During a time when marketers heavily rely on data to make informed decisions, the digital analytics community struggles to hire qualified talent which is in high demand. The role of a digital analyst is still relatively new when compared to careers in Law and Accounting which have been around for decades. Analytics is still trying to figure out standardization, let alone educate in a field that needs process and consistency.
So how do you hire for a role that is so important and plays an integral part in helping executives make key business decisions? Take a chance on candidates new to the industry! There are other ways to learn if a candidate will suit the role as a new analyst.
Check out these key traits for hiring candidates with little to no experience in digital analytics and stay tuned for my next post about hiring candidates for leadership positions in the industry.

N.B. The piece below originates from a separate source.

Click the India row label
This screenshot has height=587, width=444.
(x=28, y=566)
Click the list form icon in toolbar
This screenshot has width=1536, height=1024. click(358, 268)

Top 5 Traits to Look for When Hiring Someone New to Digital Analytics
1. Experience with analytics.
That’s right! While I think it’s important to take a chance on candidates who have no experience with digital analytics, I’m seeing more and more resumes come through the doors with experience using Google Analytics or Adobe Reports & Analytics (formerly, Site Catalyst) from working at Summer internships who are applying for entry-level positions. While I wouldn’t make this mandatory for entry-level positions, it does help that these candidates are ahead on the learning curve and able to start on more intermediate analytics tasks.

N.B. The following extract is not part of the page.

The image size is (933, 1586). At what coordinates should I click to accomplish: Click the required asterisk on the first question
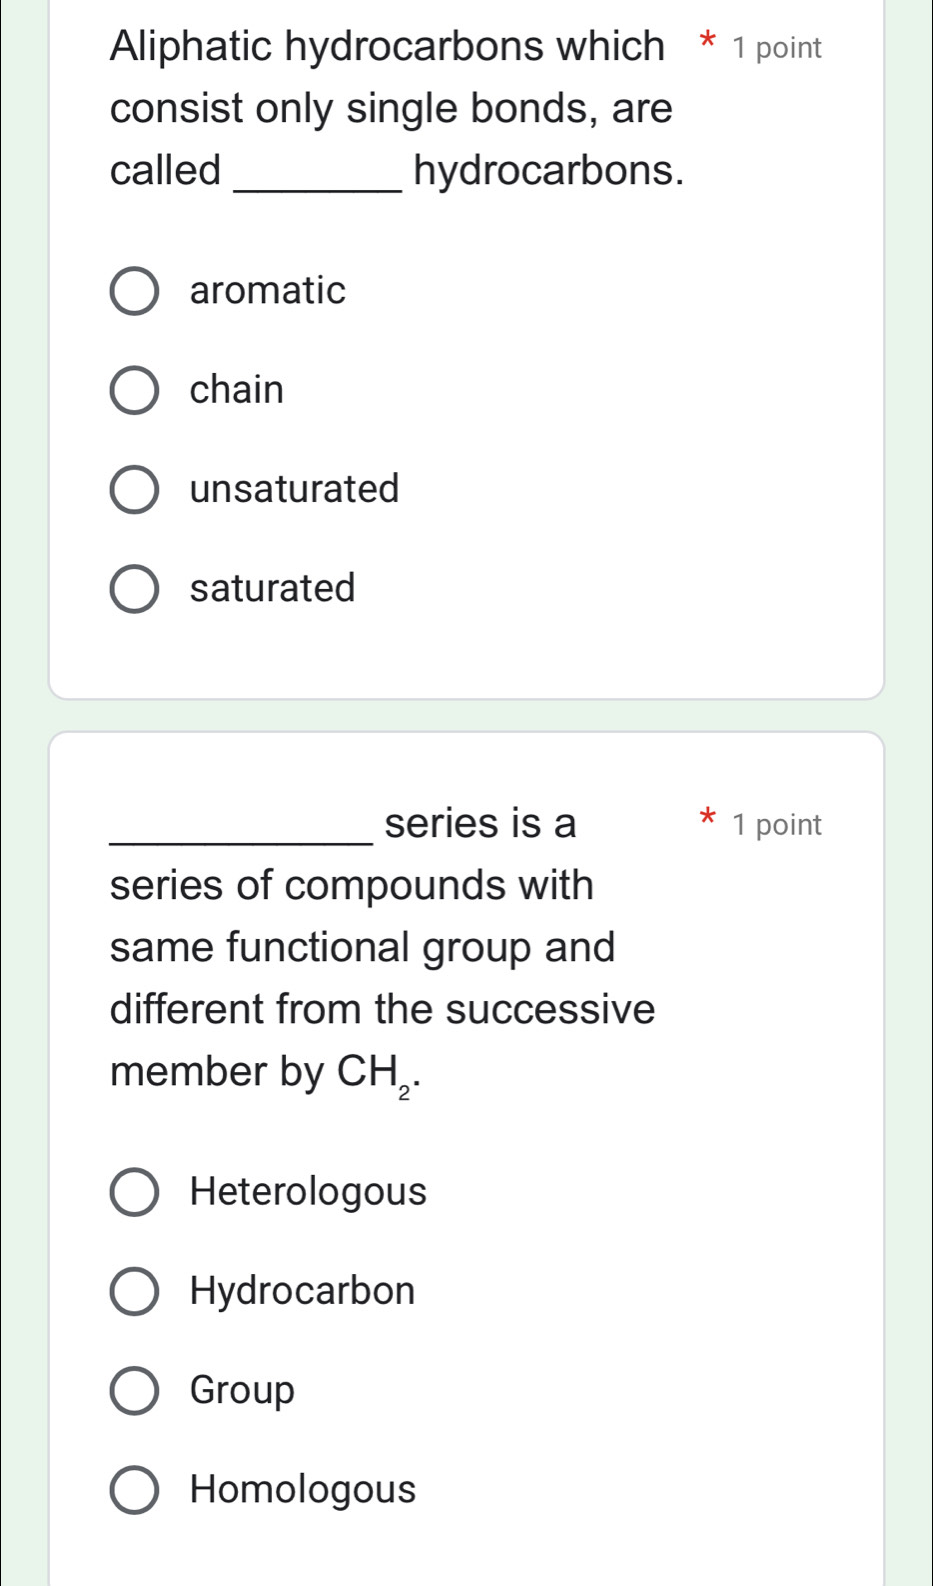point(705,40)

2. By nature, good analysts have an inquisitive mind and want to learn.
The more they learn, the more they want to understand. These individuals don’t settle for a canned response and want answers supported by solid data. They look beyond the data that a reporting tool provides; they think about the consumer journey and how the data translates into that experience. Analysts who are inquisitive perform well at using the data to tell a story about performance. A candidate will exude this type of behaviour during the interview process by asking several questions about the position and the role in which they are applying for. This is one sure sign that the interviewee will also be inquisitive when analysing data for your business.
While I think this will land you any job, it’s particularly important for an analyst to exude confidence. The individual will need to communicate data to stakeholders and the best way to convey this message is with confidence. If there is any doubt while communicating data, it may lead to doubt in the data. Candidates who radiate confidence when presenting data will be heard by stakeholders and influence marketing decisions.
4. Good work ethics.
In an agency, our work is very client driven. Sometimes we don’t have the perfect job in the shop for a growing analyst to prove their stuff. However, these analysts can still show their work ethic and potential to take on responsibility by doing their best with the work that is assigned to them. By taking pride in delivering simple reporting or conducting data verification, that analyst is going to be in demand to be assigned to challenging work in the future due to their experience gained and team oriented attitude. Learn if candidates have good work ethics during the interview process by asking them to discuss their work experience. Example questions can be, ‘Give me an example of a past goal and how you achieved it?’, or ‘Tell me about a time when you had to go above and beyond to get a job done.’ The responses that you receive to these types of questions will help you determine if the candidate has a good work ethic.
Often times, it’s hard to learn if a candidate is going to be a reliable employee until they have joined the team and have demonstrated their level of commitment to work. However, this trait is typically an innate behaviour that can be shown by the respect and courtesy they offer their prior employer by giving sufficient notice before leaving should they be extended an offer. You can also determine how reliable a candidate will be by how well prepared and prompt they are when attending the interview. Candidates who show up to interviews without their resume will appear as unprepared and will not be considered for the position.
As data continues to play an important role in supporting marketing and business decisions, it’s equally important that we continue to hire candidates new to the industry for the growing support. Use this as a guide for reference when you’re planning to hire and ensure that candidates are a right fit for your organization.